Рабыни, как кайилы, мебель, и прочая собственность ожидаемо не будут участвовать в обороне города. Безусловно, им можно было бы приказать заняться подкреплением стен или ворот, и тому подобными задачами.

Она положила руки на мою шею, поцеловала меня, и страстно прошептала:

— Представьте, что Вы — завоеватель и нашли меня в горящем городе, Вы же, не стали бы меня убивать, не так ли?

— Нет, — признал я.

— Вы сделали бы меня своей. Вы привязали бы меня к стремени Вашей кайилы. Вы протащили бы меня в Вашей колонне трофеев.

— Но также, тебя могли бы запрячь в фургон, чтобы помочь вывозить награбленное, — напомнил я.

— Да, Господин, — шептала она мне. — Но я осталась бы в живых.

— Рабство иногда применяется к свободным людям, осужденным за преступления, — сказал я. — Особенно часто этот способ наказания употребляется по отношению к свободным женщинам, которые, будучи раздеты, найдены достаточно желательными для ошейника.

Это может быть сделано различными способами. Обычно, свободная женщина, бесцеремонно, просто порабощается. Она не заслуживает никакого рассмотрения, безотносительно ее прежнего статуса. Она — женщина вражеского города, соответственно, она должна лежать в ногах завоевателя среди других трофеев. Воин может сковать таких женщин с помощью таких простых и эффективных устройствами, как наручники для больших пальцев, представляющие собой крошечные, соединенные кольца, с защелкивающимся замком, или усложненный из вариант с дополнительным кольцом для носа. Таким образом, приспособления для того, чтобы сковать десяток женщин, легко умещаются в углу ранца воина и весят не более нескольких унций. Если же города — давние противники, то усложненный вариант таких кандалов, вместо кольца для носа может иметь кольца для ушей, в качестве жеста презрения.

Напомню, что проколотые уши, в культуре Гора, обычно, расцениваются, как метка самых низких, самых презренных, но при этом самых чувственных из рабынь. Однако если быть совершенно честным, прокалывание ушей среди гореанских рабынь, в настоящее время, намного более распространено, чем это было несколько лет назад. Возможно, недалек тот день, когда редкостью будет рабыня, которая еще не почувствовала два укола иглы кожевника. Растущая распространенность прокалывания ушей, вероятно, стала результатом, по крайней мере, в значительной мере, того что это стимулирует сексуальную агрессию гореанских мужчин. Соответственно, девушки с проколотыми ушами, имеют тенденцию приносить более высокие доходы на невольничьих рынках. Следуя возникшей моде, работорговцы, склонны заранее проколоть рабыням уши, еще до выставления красоток на прилавки торговых павильонов.

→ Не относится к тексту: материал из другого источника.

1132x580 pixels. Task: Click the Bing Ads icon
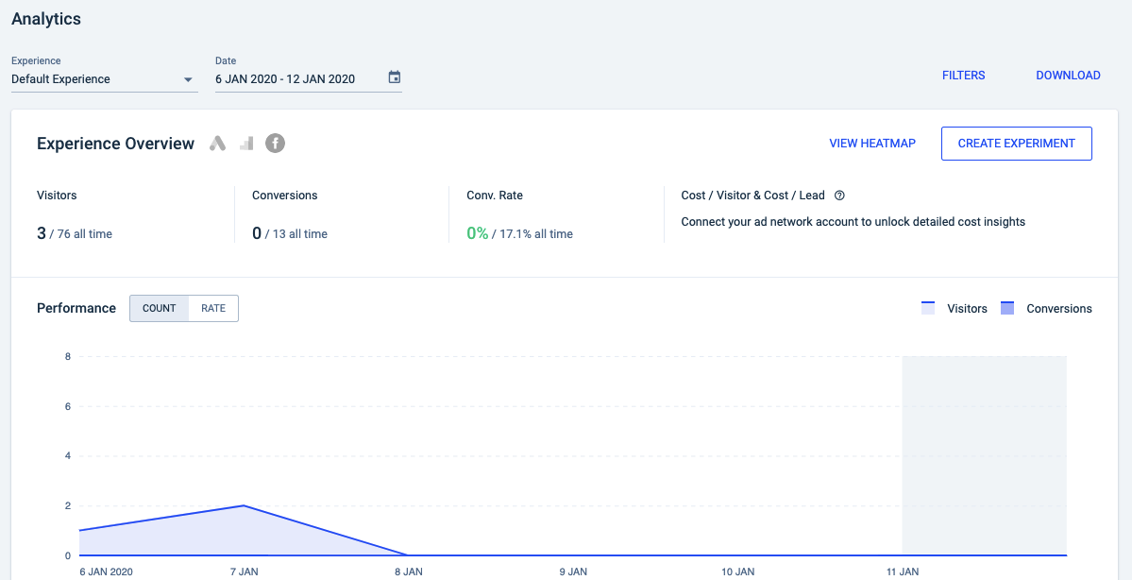247,143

Некоторые девушки, зная, какими желанными это может их сделать, сами просят своего господина проколоть им уши. Прокалывание ушей не только символический жест или повышение эстетической привлекательности рабыни для своего хозяина, но оно может осязаемо возбуждать женщину, легкими касаниями сережек кожи щек или шеи.

Однако иногда бывает, что, свободная женщина скажем в захваченном городе, не просто раздета, брошена наземь и связана, чтобы позже быть переданной мастеру клейм для жгучего поцелуя его раскаленного добела металла.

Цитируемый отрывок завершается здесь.